START Given records

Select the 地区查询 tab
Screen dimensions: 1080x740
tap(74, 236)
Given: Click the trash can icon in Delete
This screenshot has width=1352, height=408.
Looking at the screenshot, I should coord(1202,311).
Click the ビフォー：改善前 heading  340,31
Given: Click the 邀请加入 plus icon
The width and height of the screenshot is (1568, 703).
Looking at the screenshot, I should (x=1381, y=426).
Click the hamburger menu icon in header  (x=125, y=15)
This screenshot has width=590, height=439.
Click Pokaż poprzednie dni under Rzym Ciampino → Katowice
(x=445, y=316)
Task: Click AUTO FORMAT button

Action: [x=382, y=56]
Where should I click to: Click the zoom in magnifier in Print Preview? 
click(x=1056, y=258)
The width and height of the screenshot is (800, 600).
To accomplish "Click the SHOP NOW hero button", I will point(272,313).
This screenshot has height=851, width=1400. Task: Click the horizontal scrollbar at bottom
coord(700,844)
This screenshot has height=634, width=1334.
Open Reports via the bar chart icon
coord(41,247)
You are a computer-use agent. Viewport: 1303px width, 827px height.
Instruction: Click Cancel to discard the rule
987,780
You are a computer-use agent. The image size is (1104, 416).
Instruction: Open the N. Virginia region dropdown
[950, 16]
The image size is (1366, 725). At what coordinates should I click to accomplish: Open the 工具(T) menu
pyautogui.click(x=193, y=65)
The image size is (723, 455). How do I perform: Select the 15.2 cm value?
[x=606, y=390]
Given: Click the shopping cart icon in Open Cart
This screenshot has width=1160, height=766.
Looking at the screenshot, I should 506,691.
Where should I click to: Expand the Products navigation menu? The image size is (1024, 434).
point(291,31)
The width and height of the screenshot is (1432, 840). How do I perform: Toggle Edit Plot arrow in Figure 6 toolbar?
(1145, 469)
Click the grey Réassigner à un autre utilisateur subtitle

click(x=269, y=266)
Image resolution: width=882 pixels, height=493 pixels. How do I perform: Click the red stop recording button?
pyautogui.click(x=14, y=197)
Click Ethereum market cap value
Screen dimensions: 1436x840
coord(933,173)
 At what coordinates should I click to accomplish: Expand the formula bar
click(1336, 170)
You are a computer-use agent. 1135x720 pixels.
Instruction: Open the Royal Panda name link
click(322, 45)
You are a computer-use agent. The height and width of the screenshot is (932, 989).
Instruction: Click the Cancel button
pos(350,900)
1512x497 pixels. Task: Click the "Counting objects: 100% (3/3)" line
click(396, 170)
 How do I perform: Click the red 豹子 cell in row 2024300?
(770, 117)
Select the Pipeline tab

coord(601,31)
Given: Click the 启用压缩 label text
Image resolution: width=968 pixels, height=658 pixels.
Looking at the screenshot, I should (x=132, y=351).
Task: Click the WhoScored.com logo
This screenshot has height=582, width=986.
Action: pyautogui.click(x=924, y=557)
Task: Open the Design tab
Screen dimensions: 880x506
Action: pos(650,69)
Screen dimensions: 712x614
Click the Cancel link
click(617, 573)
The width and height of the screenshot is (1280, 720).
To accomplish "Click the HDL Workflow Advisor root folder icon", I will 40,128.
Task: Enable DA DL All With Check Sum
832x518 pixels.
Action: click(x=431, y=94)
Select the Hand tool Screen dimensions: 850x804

END Given records

The task: Go through the material and set every line down again exactly.

Task output:
Select the 地区查询 tab
Screen dimensions: 1080x740
tap(74, 236)
Given: Click the trash can icon in Delete
This screenshot has width=1352, height=408.
Looking at the screenshot, I should coord(1202,311).
Click the ビフォー：改善前 heading  340,31
Given: Click the 邀请加入 plus icon
The width and height of the screenshot is (1568, 703).
Looking at the screenshot, I should (x=1381, y=426).
Click the hamburger menu icon in header  (x=125, y=15)
This screenshot has width=590, height=439.
Click Pokaż poprzednie dni under Rzym Ciampino → Katowice
(x=445, y=316)
Task: Click AUTO FORMAT button

Action: [x=382, y=56]
Where should I click to: Click the zoom in magnifier in Print Preview? 
click(x=1056, y=258)
The width and height of the screenshot is (800, 600).
To accomplish "Click the SHOP NOW hero button", I will point(272,313).
This screenshot has height=851, width=1400. Task: Click the horizontal scrollbar at bottom
coord(700,844)
This screenshot has height=634, width=1334.
Open Reports via the bar chart icon
coord(41,247)
You are a computer-use agent. Viewport: 1303px width, 827px height.
Instruction: Click Cancel to discard the rule
987,780
You are a computer-use agent. The image size is (1104, 416).
Instruction: Open the N. Virginia region dropdown
[950, 16]
The image size is (1366, 725). At what coordinates should I click to accomplish: Open the 工具(T) menu
pyautogui.click(x=193, y=65)
The image size is (723, 455). How do I perform: Select the 15.2 cm value?
[x=606, y=390]
Given: Click the shopping cart icon in Open Cart
This screenshot has width=1160, height=766.
Looking at the screenshot, I should 506,691.
Where should I click to: Expand the Products navigation menu? The image size is (1024, 434).
point(291,31)
The width and height of the screenshot is (1432, 840). How do I perform: Toggle Edit Plot arrow in Figure 6 toolbar?
(1145, 469)
Click the grey Réassigner à un autre utilisateur subtitle

click(x=269, y=266)
Image resolution: width=882 pixels, height=493 pixels. How do I perform: Click the red stop recording button?
pyautogui.click(x=14, y=197)
Click Ethereum market cap value
Screen dimensions: 1436x840
coord(933,173)
 At what coordinates should I click to accomplish: Expand the formula bar
click(1336, 170)
You are a computer-use agent. 1135x720 pixels.
Instruction: Open the Royal Panda name link
click(322, 45)
You are a computer-use agent. The height and width of the screenshot is (932, 989).
Instruction: Click the Cancel button
pos(350,900)
1512x497 pixels. Task: Click the "Counting objects: 100% (3/3)" line
click(396, 170)
 How do I perform: Click the red 豹子 cell in row 2024300?
(770, 117)
Select the Pipeline tab

coord(601,31)
Given: Click the 启用压缩 label text
Image resolution: width=968 pixels, height=658 pixels.
Looking at the screenshot, I should (x=132, y=351).
Task: Click the WhoScored.com logo
This screenshot has height=582, width=986.
Action: pyautogui.click(x=924, y=557)
Task: Open the Design tab
Screen dimensions: 880x506
Action: pos(650,69)
Screen dimensions: 712x614
Click the Cancel link
click(617, 573)
The width and height of the screenshot is (1280, 720).
To accomplish "Click the HDL Workflow Advisor root folder icon", I will 40,128.
Task: Enable DA DL All With Check Sum
832x518 pixels.
Action: click(x=431, y=94)
Select the Hand tool Screen dimensions: 850x804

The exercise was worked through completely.